In unusually strong language, the secretary of state Hillary Clinton on Tuesday compared the struggle for gay equality to difficult passages toward women's rights and racial equality, and she said a country's cultural or religious traditions were no excuse for discrimination.

"Gay rights are human rights, and human rights are gay rights," she said. "It should never be a crime to be gay."

Mrs Clinton's audience included diplomats from Arab, African and other nations where homosexuality is criminalised, or where brutality and discrimination against gay people is tolerated or encouraged.

Many of the ambassadors in the audience responded with stony faces and rushed out of the room as soon as Mrs Clinton finished speaking.

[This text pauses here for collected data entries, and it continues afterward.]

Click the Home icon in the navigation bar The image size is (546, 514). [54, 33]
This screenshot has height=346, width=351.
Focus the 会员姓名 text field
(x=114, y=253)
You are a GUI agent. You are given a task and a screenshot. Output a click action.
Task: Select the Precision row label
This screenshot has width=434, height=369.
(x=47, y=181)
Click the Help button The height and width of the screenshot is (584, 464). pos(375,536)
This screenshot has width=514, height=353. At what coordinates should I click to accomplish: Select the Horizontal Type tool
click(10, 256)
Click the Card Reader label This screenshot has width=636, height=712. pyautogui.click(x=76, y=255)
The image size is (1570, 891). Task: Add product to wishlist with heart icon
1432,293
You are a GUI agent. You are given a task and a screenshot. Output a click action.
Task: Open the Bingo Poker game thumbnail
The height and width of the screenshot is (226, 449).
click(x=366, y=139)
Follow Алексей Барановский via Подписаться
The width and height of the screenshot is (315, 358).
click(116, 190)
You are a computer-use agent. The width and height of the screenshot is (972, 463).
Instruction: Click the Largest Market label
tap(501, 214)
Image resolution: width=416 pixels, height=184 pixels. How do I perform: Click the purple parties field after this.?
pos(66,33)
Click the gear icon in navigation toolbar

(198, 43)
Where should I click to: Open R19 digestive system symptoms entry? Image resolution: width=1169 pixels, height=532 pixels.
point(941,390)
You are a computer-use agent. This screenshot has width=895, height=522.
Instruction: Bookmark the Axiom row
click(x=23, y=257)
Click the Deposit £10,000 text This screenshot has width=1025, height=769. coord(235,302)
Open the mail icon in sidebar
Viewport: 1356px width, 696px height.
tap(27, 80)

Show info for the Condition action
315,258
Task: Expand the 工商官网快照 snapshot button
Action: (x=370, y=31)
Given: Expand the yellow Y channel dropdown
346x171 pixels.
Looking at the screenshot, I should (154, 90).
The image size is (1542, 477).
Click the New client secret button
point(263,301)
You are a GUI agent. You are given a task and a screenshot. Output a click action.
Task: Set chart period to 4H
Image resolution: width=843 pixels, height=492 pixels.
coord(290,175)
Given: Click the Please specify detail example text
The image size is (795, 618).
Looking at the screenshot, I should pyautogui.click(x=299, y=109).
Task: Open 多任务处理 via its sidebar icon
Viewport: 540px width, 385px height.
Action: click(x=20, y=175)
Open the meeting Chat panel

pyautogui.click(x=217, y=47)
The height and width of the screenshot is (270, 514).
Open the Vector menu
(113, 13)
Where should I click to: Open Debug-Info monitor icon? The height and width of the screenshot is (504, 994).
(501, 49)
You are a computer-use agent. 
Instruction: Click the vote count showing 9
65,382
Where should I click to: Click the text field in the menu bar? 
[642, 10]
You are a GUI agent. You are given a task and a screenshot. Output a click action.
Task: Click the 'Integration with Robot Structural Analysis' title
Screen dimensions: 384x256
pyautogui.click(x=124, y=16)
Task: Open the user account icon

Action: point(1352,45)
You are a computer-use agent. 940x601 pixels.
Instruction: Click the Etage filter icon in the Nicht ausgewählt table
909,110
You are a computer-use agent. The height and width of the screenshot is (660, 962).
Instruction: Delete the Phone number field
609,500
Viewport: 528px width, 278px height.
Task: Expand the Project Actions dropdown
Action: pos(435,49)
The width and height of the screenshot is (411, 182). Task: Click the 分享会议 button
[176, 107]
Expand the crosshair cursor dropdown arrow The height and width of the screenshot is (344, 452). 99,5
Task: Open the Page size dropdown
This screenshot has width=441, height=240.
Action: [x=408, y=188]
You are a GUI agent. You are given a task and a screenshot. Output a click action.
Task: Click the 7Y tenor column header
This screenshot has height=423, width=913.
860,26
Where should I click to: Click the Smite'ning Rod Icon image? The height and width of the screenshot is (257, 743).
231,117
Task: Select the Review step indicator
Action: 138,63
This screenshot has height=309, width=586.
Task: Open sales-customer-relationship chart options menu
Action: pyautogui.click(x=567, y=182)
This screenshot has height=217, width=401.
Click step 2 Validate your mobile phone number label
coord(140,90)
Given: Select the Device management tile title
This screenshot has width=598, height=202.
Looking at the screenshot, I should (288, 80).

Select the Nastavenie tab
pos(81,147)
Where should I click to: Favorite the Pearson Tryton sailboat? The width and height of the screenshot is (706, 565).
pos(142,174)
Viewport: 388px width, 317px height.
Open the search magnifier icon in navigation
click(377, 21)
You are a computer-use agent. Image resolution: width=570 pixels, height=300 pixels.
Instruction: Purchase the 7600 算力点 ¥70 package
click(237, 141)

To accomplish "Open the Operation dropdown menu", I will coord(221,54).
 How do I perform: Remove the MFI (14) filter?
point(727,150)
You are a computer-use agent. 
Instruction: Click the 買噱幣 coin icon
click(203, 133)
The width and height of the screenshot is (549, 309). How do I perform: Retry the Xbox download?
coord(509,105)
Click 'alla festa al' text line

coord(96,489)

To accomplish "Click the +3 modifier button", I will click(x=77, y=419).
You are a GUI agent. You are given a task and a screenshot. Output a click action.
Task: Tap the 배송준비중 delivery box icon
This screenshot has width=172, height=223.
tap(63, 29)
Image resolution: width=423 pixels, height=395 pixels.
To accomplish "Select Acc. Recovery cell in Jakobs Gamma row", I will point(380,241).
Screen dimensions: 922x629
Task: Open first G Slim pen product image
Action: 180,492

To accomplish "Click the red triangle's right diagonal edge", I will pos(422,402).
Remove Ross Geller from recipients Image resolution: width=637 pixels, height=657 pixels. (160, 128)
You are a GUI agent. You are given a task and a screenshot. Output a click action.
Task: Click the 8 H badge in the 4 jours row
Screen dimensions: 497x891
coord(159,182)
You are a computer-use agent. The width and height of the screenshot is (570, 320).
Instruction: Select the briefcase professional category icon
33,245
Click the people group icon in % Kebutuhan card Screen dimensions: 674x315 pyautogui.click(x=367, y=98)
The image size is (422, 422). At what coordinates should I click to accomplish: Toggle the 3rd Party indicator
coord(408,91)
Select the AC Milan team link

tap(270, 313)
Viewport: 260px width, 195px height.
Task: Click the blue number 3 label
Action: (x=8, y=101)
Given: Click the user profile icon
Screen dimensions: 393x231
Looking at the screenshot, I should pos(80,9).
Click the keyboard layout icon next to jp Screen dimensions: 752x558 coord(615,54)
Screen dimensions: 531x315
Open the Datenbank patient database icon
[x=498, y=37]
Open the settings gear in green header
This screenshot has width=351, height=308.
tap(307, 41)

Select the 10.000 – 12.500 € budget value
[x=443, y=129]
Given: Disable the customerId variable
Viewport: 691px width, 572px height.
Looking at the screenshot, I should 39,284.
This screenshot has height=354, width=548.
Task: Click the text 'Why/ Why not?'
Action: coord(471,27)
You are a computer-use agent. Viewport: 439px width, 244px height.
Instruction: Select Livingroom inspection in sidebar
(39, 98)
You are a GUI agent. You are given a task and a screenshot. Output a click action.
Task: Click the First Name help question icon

The US President Barack Obama directed the state department and other agencies to make sure US diplomacy and foreign assistance promoted gay rights and fought discrimination.

But there were no specific new consequences for poor performers, meaning the directive was more of a challenge to other governments than a threat.

In announcing the policy the US did not point to individual countries with specifically poor records on gay rights, although an annual state department accounting of global human rights had cited abuses against gays by such allies as Saudi Arabia.

The White House said Tuesday's announcement marked the first US government strategy to combat human-rights abuses against gays and lesbians abroad.

The speech in Geneva, home of the United Nations' human-rights body, was also part of the Obama administration's outreach to gays and lesbians, a core Democratic constituency at home.